(Information provided):
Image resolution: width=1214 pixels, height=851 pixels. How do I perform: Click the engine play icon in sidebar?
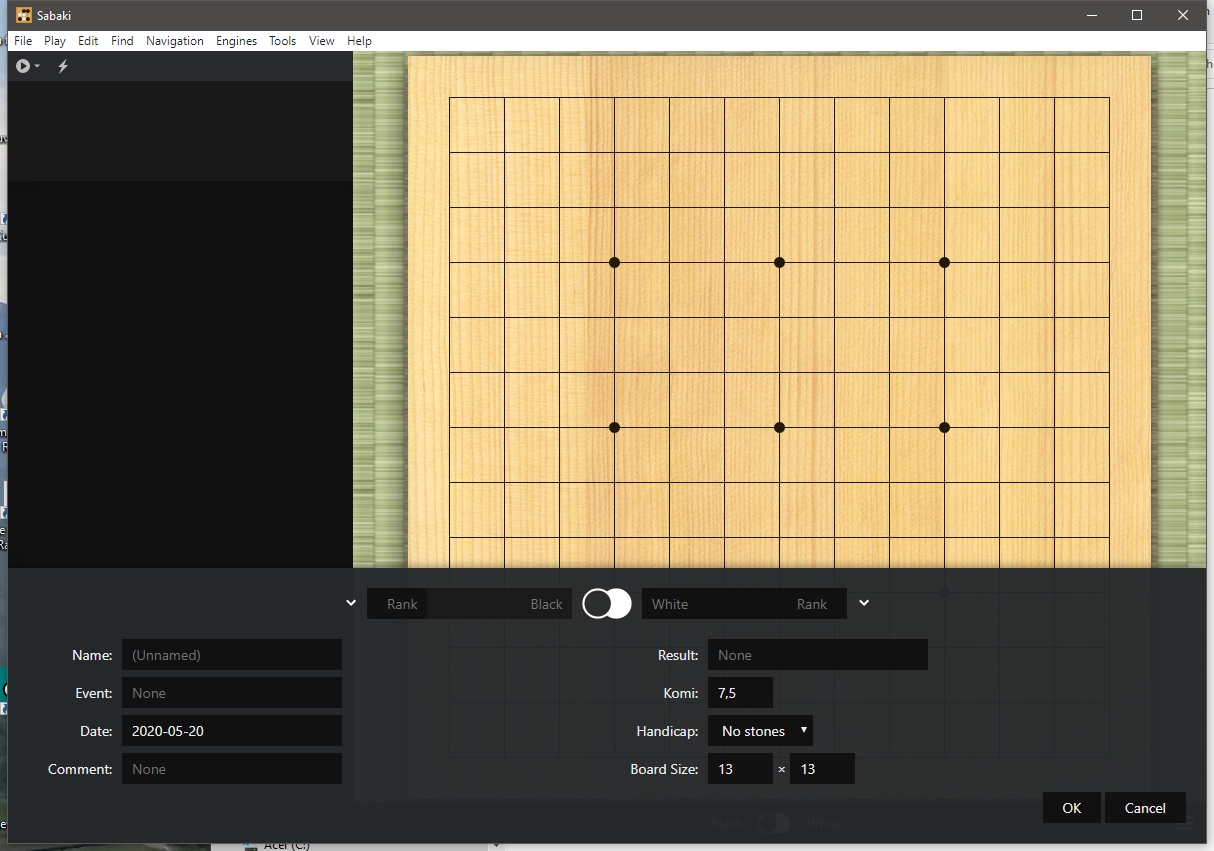(x=23, y=66)

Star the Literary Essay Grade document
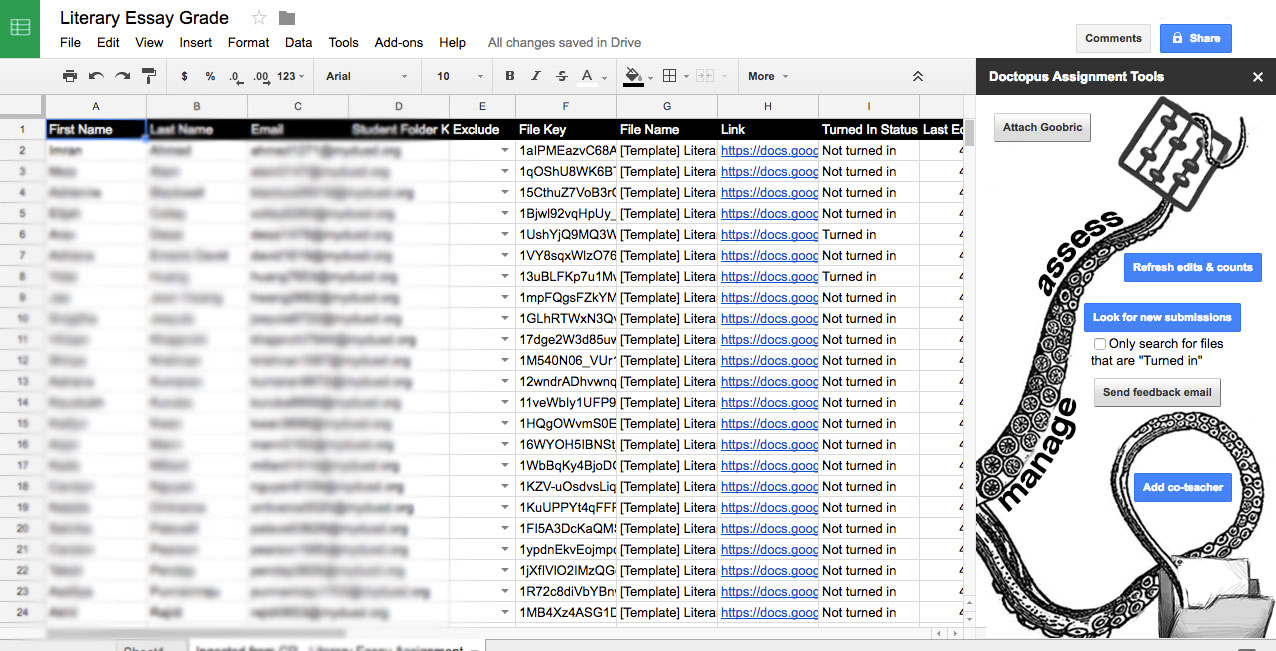259,18
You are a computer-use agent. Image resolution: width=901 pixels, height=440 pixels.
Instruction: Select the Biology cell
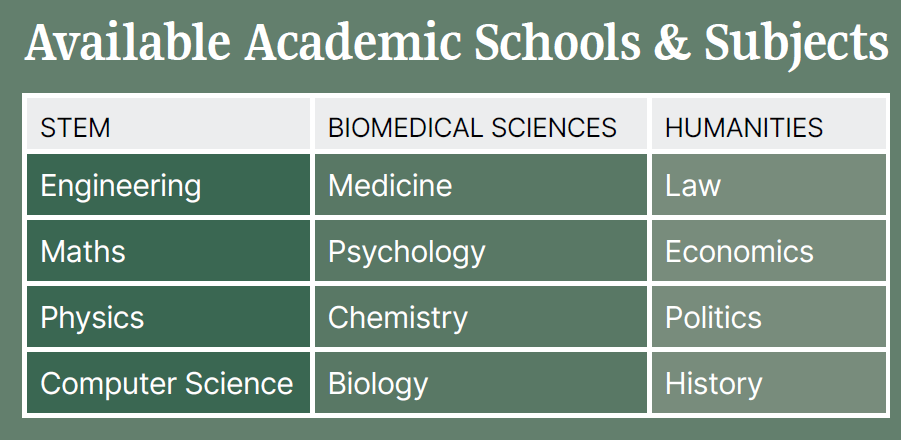click(481, 383)
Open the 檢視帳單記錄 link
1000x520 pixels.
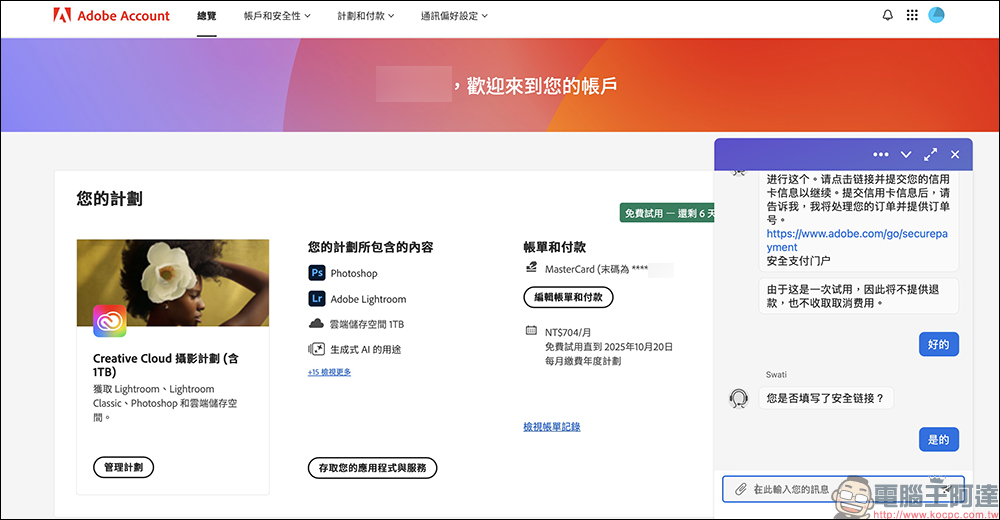pos(551,427)
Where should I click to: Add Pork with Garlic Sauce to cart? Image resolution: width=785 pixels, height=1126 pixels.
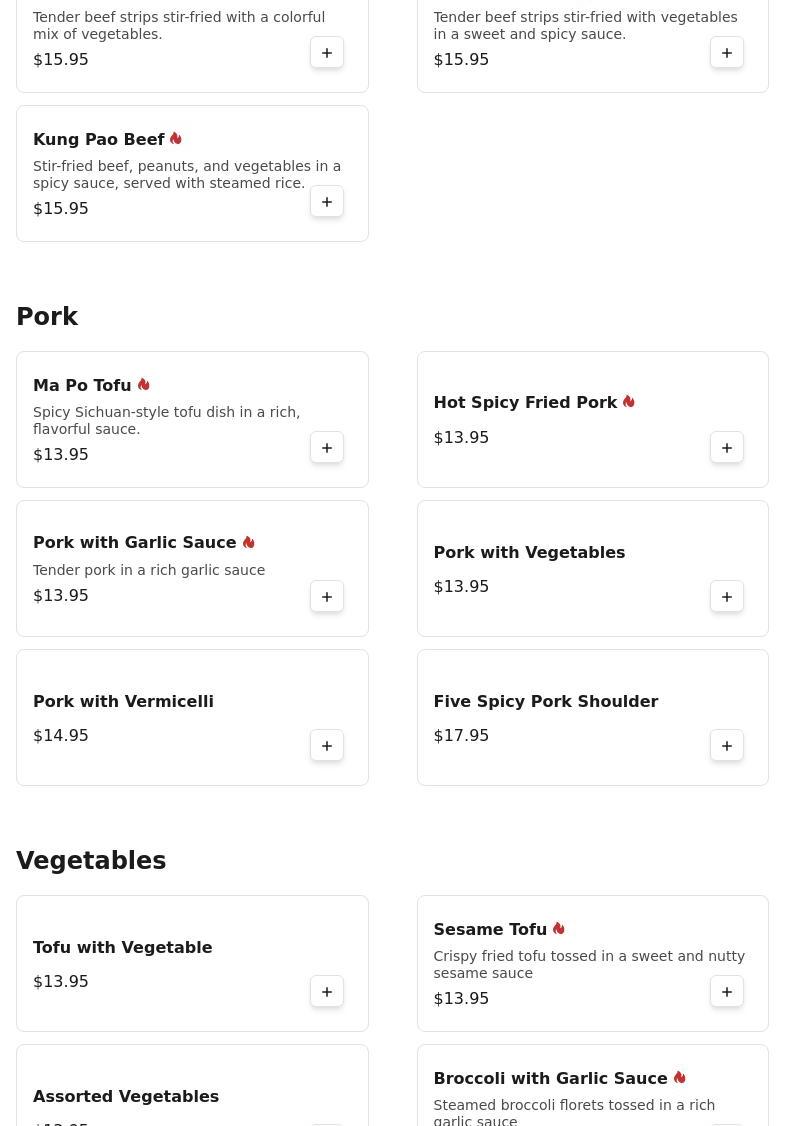pyautogui.click(x=327, y=597)
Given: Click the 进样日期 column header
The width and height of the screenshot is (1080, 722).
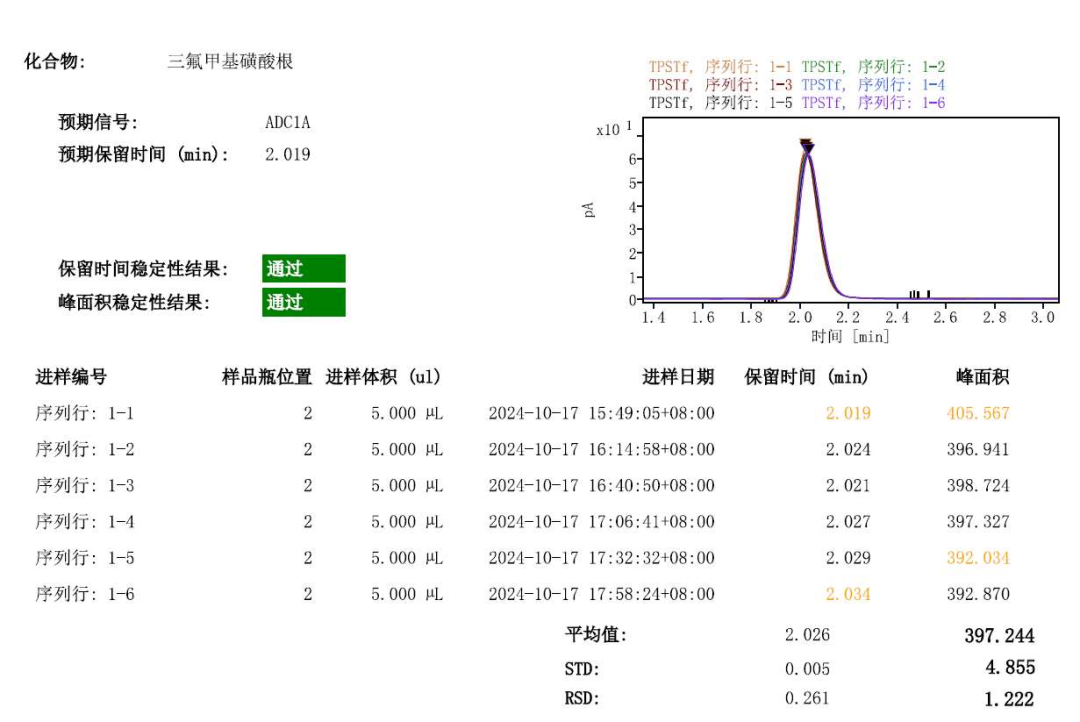Looking at the screenshot, I should 678,377.
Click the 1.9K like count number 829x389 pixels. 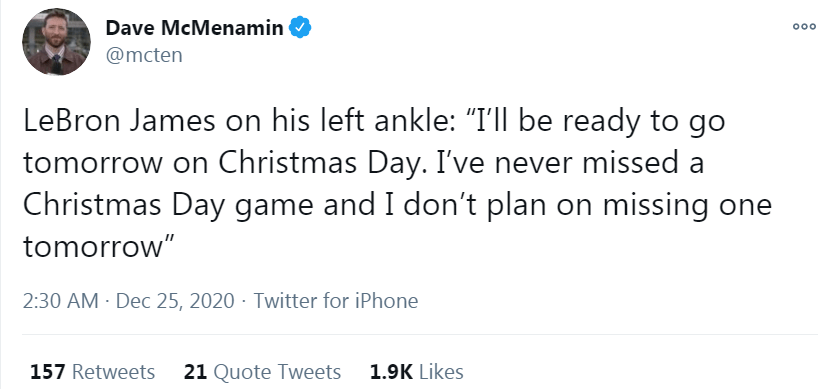[391, 372]
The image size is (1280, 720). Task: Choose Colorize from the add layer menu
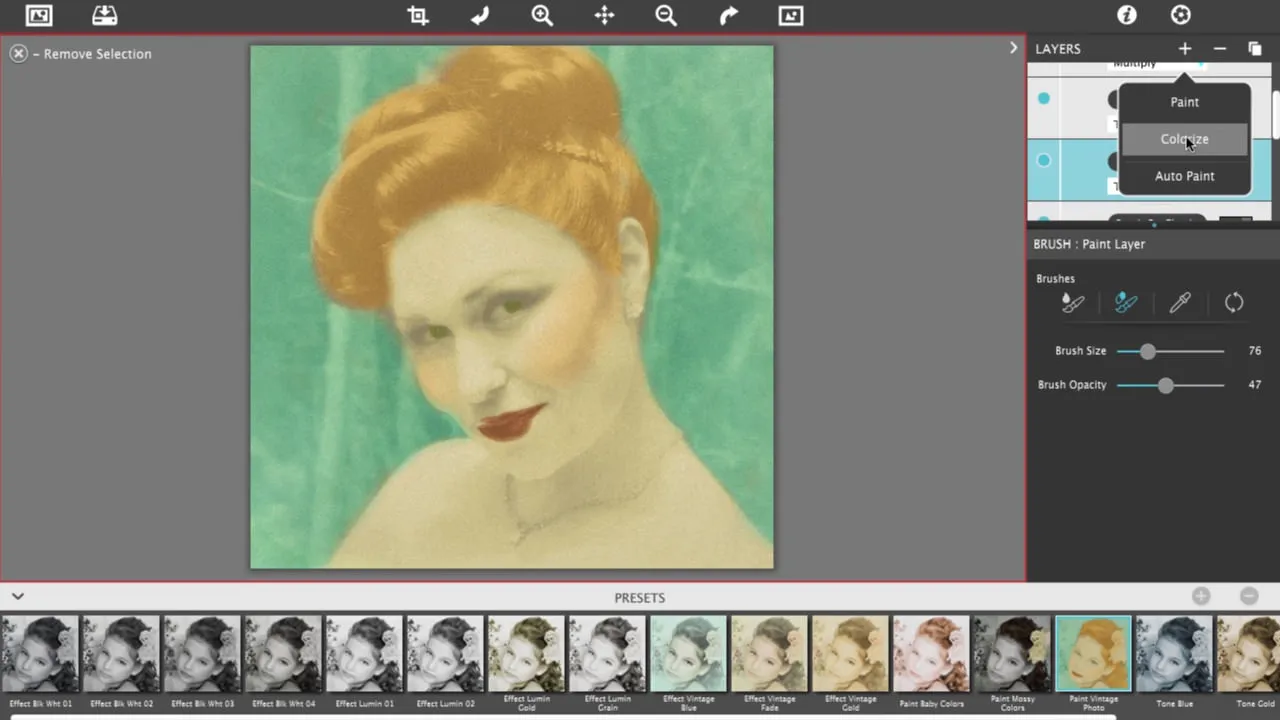(1185, 139)
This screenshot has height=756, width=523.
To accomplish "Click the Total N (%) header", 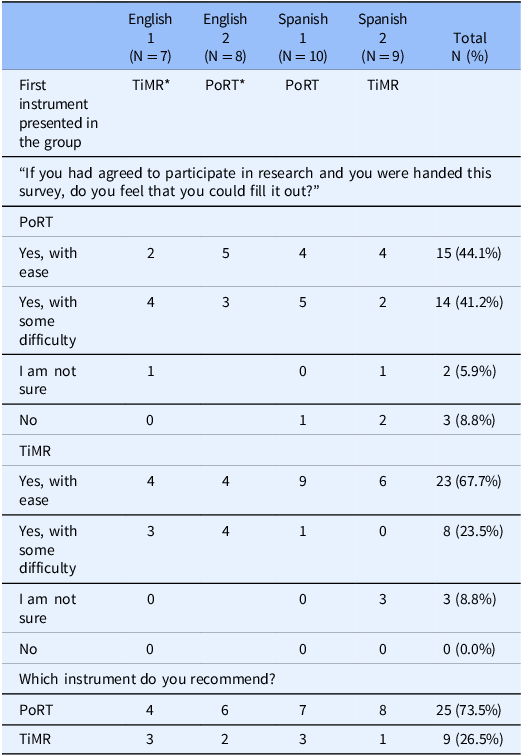I will (x=470, y=47).
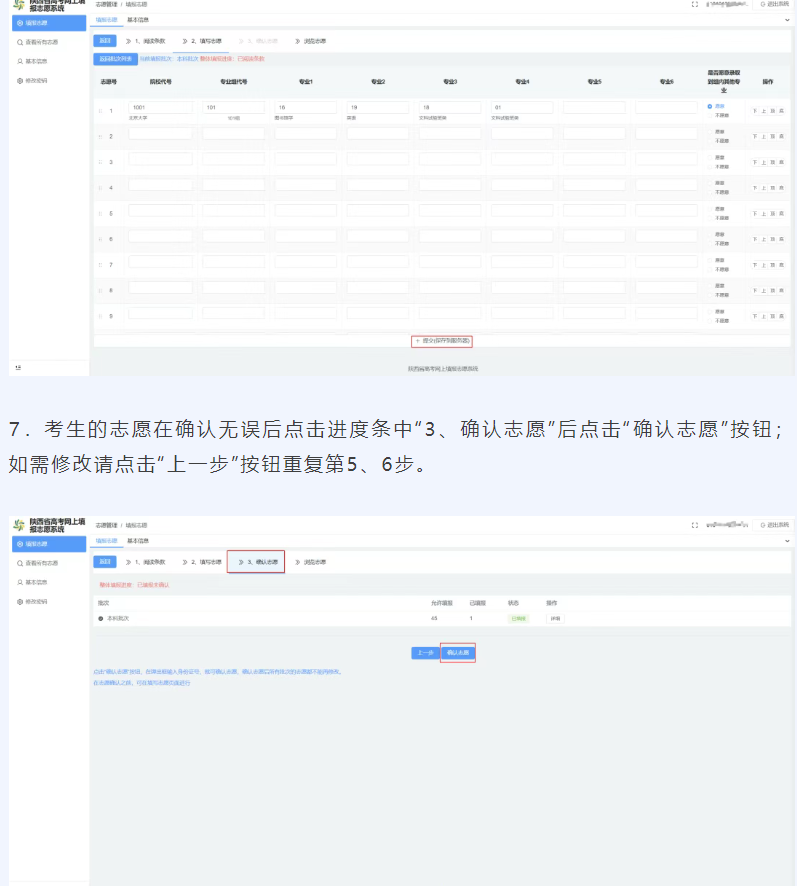Viewport: 797px width, 886px height.
Task: Click 院校代号 input field in row 1
Action: coord(160,107)
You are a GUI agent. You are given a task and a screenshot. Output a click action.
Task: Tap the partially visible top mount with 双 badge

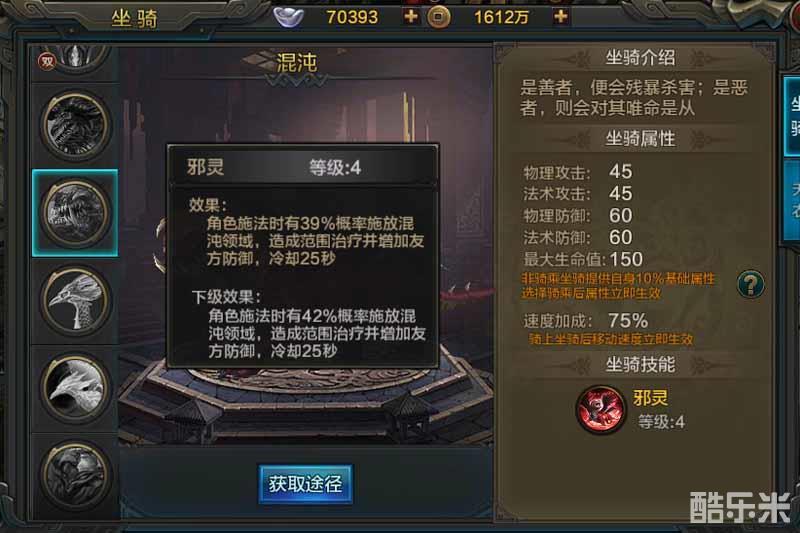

(Instructions for the task):
Your answer must be the lines above from the one holding "Instruction: Select the Biology cell" up to and including the one holding "Given: Click the 进样日期 column header", exact and with no pictures.

(Your solution):
Instruction: Select the Biology cell
click(481, 383)
Open the 檢視帳單記錄 link
1000x520 pixels.
pos(551,427)
Where should I click to: Add Pork with Garlic Sauce to cart? Image resolution: width=785 pixels, height=1126 pixels.
pyautogui.click(x=327, y=597)
Given: Click the 进样日期 column header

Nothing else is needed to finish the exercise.